Diliriknya jam yang melingkar di pergelangan tangan kirinya. Saat ini sudah pukul 21.00, sudah waktunya supermarket tutup dan ia akan pulang.
"Wah, si tampan datang lagi kemari." Rahma mengurungkan niatnya menuju lorong belakang. Pemuda yang ia sebut si tampan itu lebih segalanya daripada lorong di belakang. Bahkan jika kerjaannya dia tunda besok pagi dia tak masalah asal sekarang ia bisa bersama si pemuda tampan tersebut.
"Kalau begitu layani dia, aku mau urus ini dulu," katanya tanpa ingin tahu siapa pelanggan tampan yang dimaksud oleh Rahma. Ia terlalu sibuk dengan dunianya sendiri.
"Tunggu dulu," lengan Eliz tertahan oleh tangan Rahma. "Dia hanya kemari untuk mencarimu.
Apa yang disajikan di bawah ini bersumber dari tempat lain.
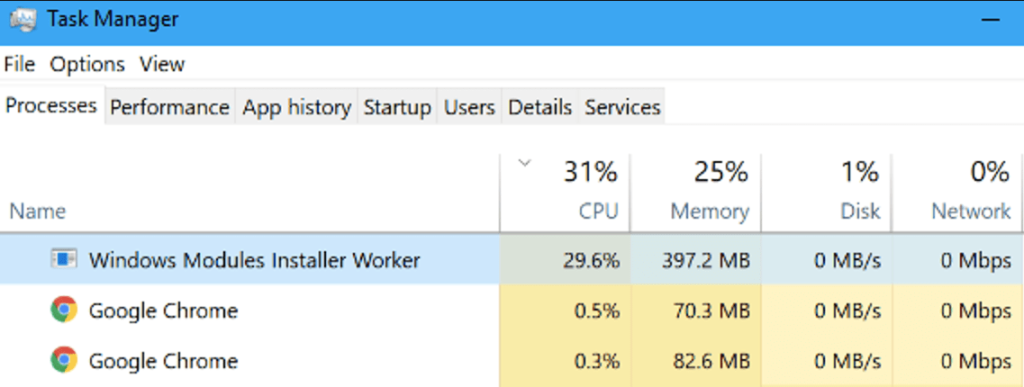Screen dimensions: 1024x387
Task: Click the first Google Chrome process icon
Action: (64, 310)
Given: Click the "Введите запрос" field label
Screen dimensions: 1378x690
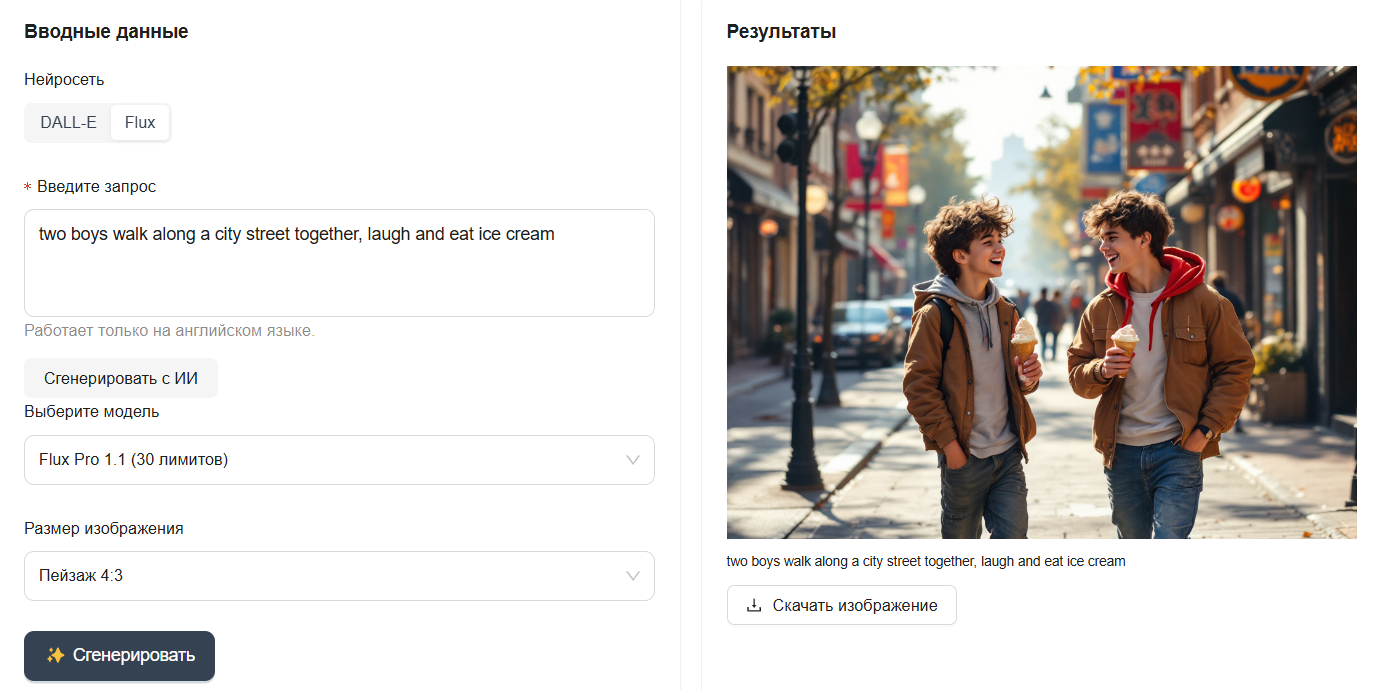Looking at the screenshot, I should pyautogui.click(x=96, y=186).
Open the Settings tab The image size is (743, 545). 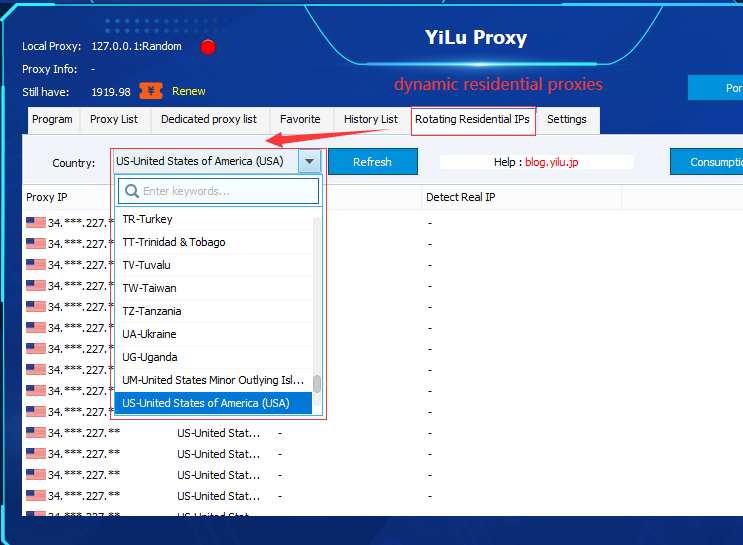pyautogui.click(x=566, y=120)

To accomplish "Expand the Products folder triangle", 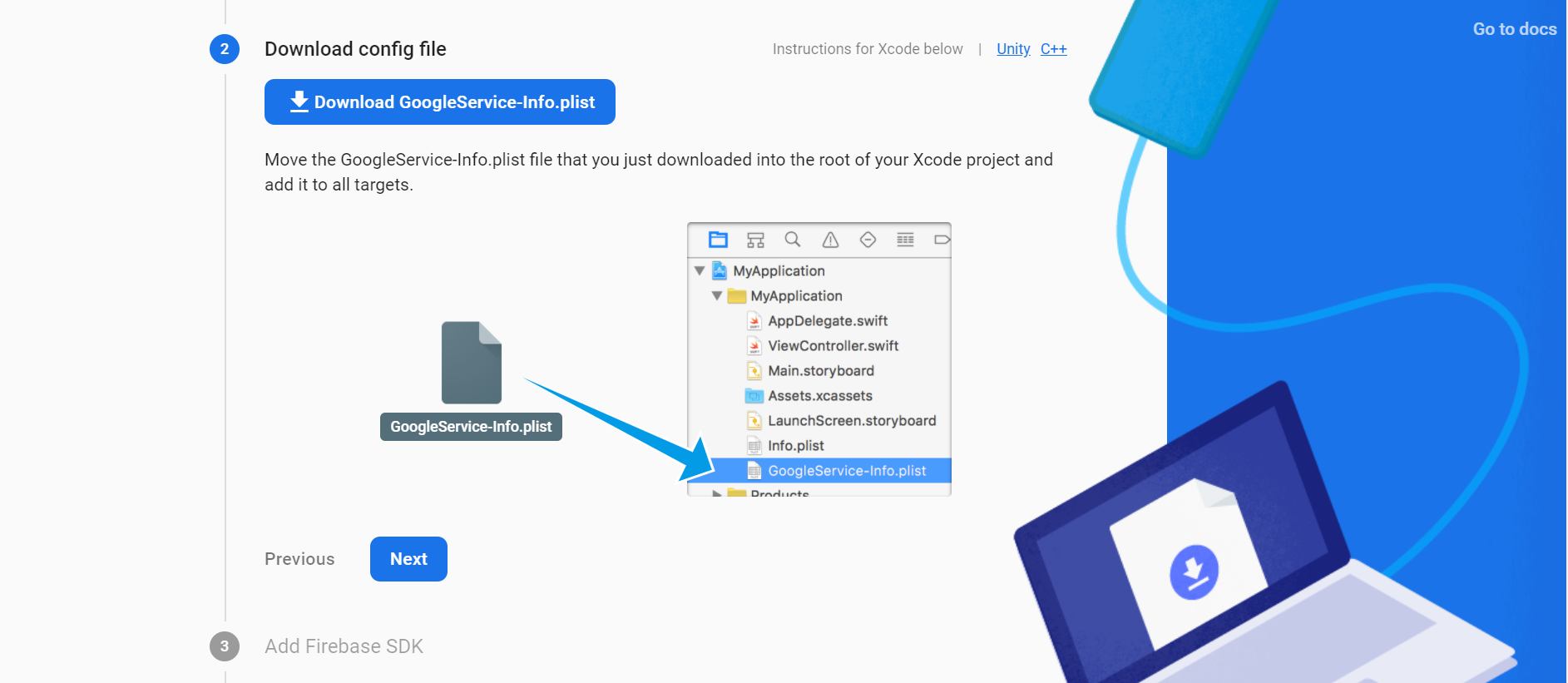I will click(x=717, y=492).
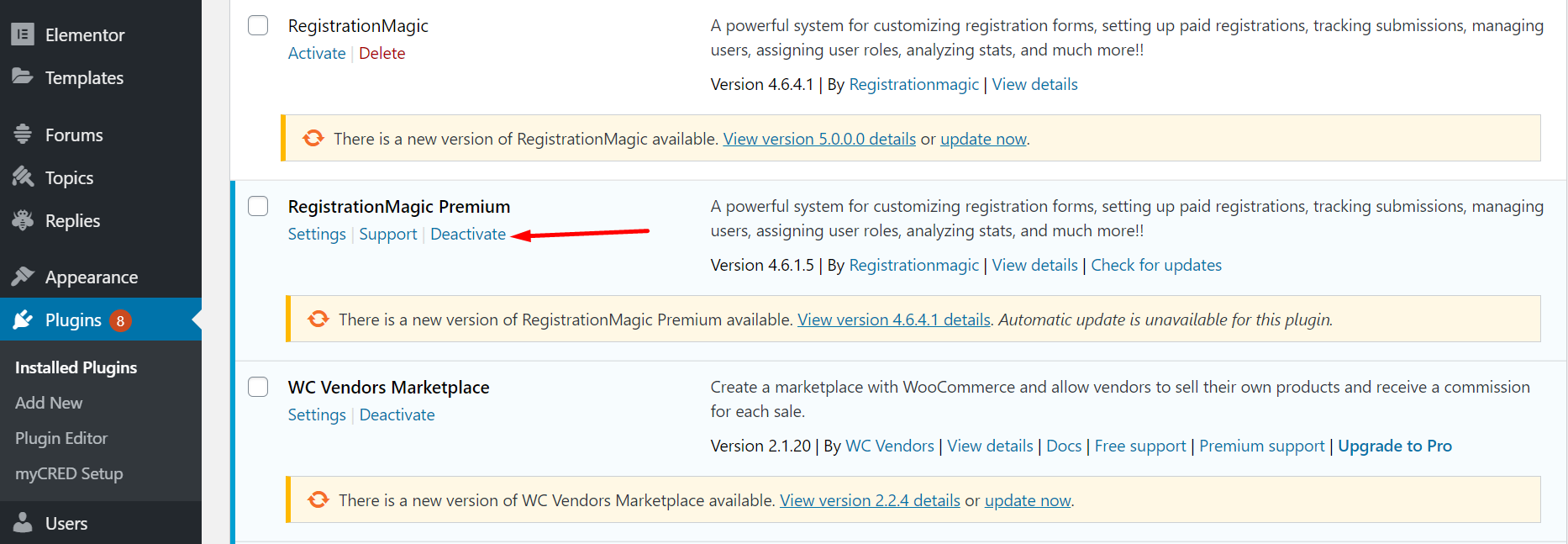Open Plugin Editor from submenu
The width and height of the screenshot is (1568, 544).
61,438
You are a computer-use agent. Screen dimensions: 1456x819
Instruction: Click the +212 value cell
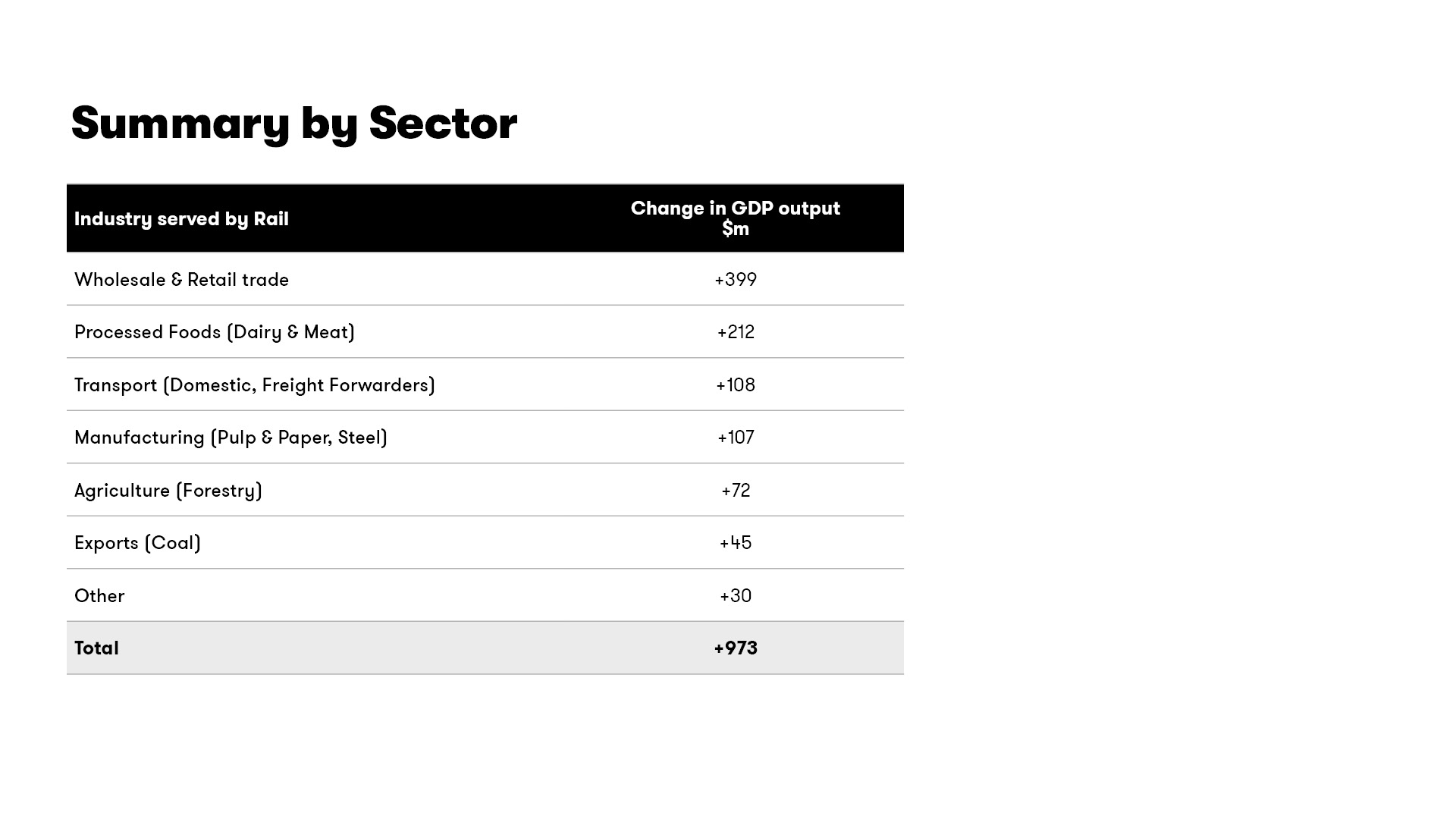pyautogui.click(x=735, y=332)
Lihatlah dulu!"
Terpaksa Eliz menyempatkan diri untuk melihat siapa yang datang yang menurut Rahma mencari dirinya.
"Icad?" bibirnya bergeming pelan.
"El," senyum pria bernama Richard itu sudah mengembang terarah kepada Eliz. "Aku mau bicara!"
"Jadi maksudmu si tampan itu dia?" tunjuk Eliz pada Richard.
Rahma terkekeh seraya mengangguk membenarkan.
"Dia benar aku tampan, tidak ada alasan bagimu memelototinya, El." Seloroh Richard penuh percaya diri.
Kepercayaan diri yang Richard miliki memang selalu berhasil membuat Eliz memutar kedua bola matanya menandakan bahwa ia sudah bosan dengan kepedean itu.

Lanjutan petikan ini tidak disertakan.